EPO – patentability of plants obtained by essentially biological processes – T 1063/18 referred to Enlarged Board of Appeal

Posted: March 29th, 2019

Contracting States discussed next steps regarding the patentability of plants obtained by essentially biological processes – T 1063/18 referred to Enlarged Board of Appeal

During last meeting of the Administrative Council it was decided that T 1063/18 (previously discussed here on the EPLAW Patent Blog) is to be refereed to the Enlarged Board of Appeal in an attempt to end the legal uncertainty surrounding the topic of the patentability of plants exclusively obtained by essentially biological processes.

From today’s press release:

“In the 159th meeting of the Administrative Council, the representatives of the 38 EPO Contracting States together with the European Patent Office discussed the need to find a solution in the short term following the decision T 1063/18.

“The Contracting States expressed their concerns with regard to the legal uncertainty caused by decision T 1063/18. The President of the EPO expressed his view that a President’s referral of the case to the Enlarged Board of Appeal is justified and necessary. The aim is to obtain an opinion from the Enlarged Board of Appeal on the patentability of plants exclusively obtained by essentially biological processes, hereby considering recent legal developments (interpretations and statements of the European Commission, the EU Council, European Parliament and EPO’s Administrative Council on the interpretation of the European Patent Convention and the EU Bio-Directive, all of them concluding that there should be no patentability in these cases).

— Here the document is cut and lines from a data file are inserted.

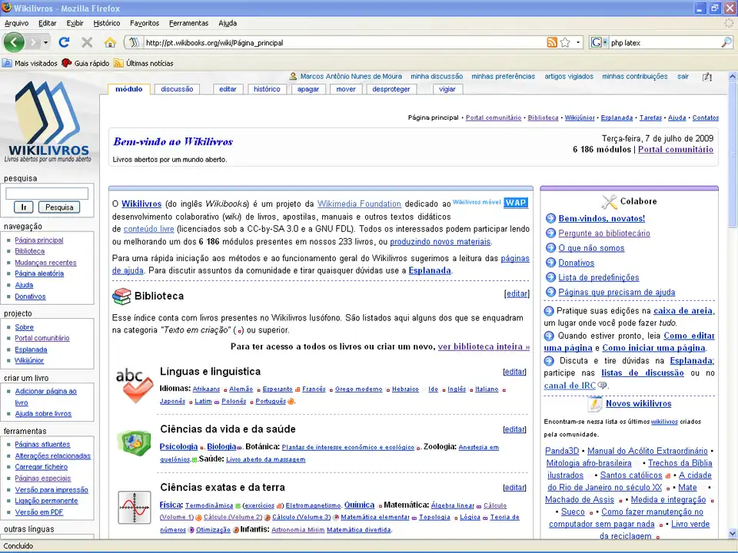Reload the current page
The height and width of the screenshot is (553, 738).
[64, 42]
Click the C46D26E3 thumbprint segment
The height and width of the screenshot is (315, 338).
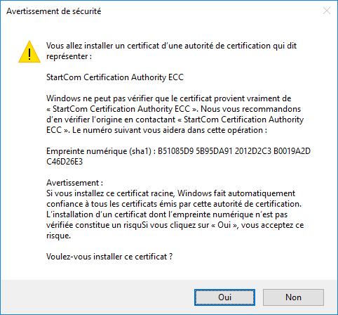tap(65, 162)
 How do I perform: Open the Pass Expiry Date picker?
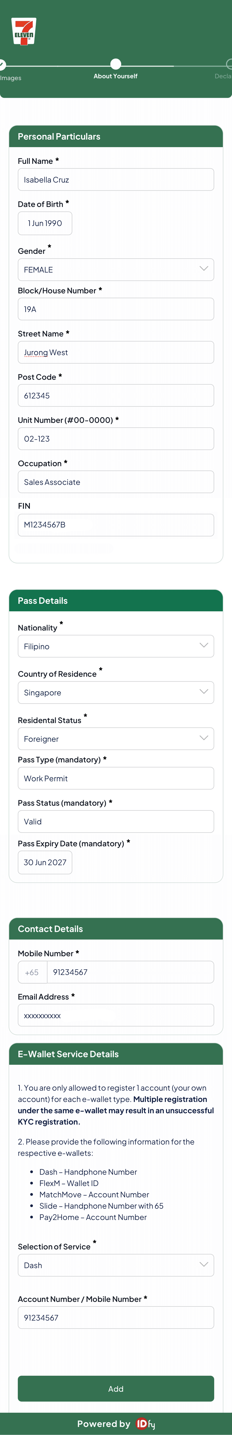click(45, 862)
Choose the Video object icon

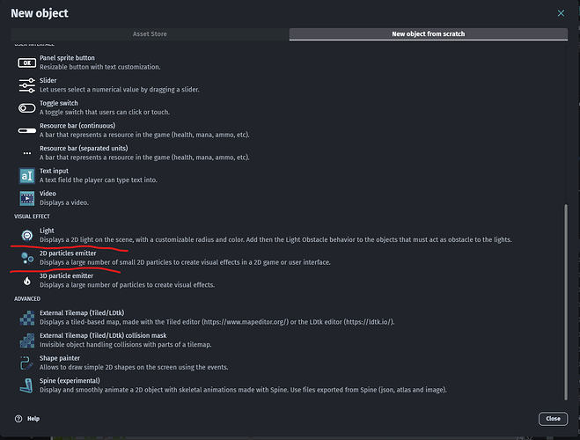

“The President’s proposal received broad and overwhelming support from almost all Contracting States. President António Campinos announced that the EPO will proceed swiftly to submit the referral. The EPO endeavours to restore legal certainty fully and speedily in the interest of the users of the European patent system and the general public.”

A copy of the press release can be read here.

One Response

  1. Stop messing around with the EBA says:

    The suggested referral does not change the fact that G 2/12 and G 3/12 exist, and what that the AC and the President want is for the EBA to revise its case law.

    Where is the claimed legal uncertainty? In T 1063/18, the BA has considered that the amendment of R 28, which was carried out in the wake of an opinion of the EU Commission, not even a decision of the CJEU, was against the interpretation of the EPC by the EBA in decisions G 2/12 and G 3/12.

    A referral would only be legitimate if a different BA, or even the same BA, but in a different composition, would arrive at the opposite conclusion of T 1063/18. The possibility for the President of the EPO to refer questions to the EBA should not be misused for political reasons.

    The first question to ask is whether such a referral is at all admissible. There is no change or divergent case law of the Boards. Why should the EBA say anything different from what it said before?

    The envisaged referral actually requires the Enlarged Board to disregard its own case law. If G 3/08, the referral of Mrs Brimelow about CII (to please judges in her home country), was considered not admissible, this referral is even less admissible.

    I hope that the EBA will resist this attempt to influence it, as it resisted the attempts of the predecessor of the present president in G2301/15 and G 2302/15.

    If a supplementary proof of the lack of independence of the BA was needed, here it is.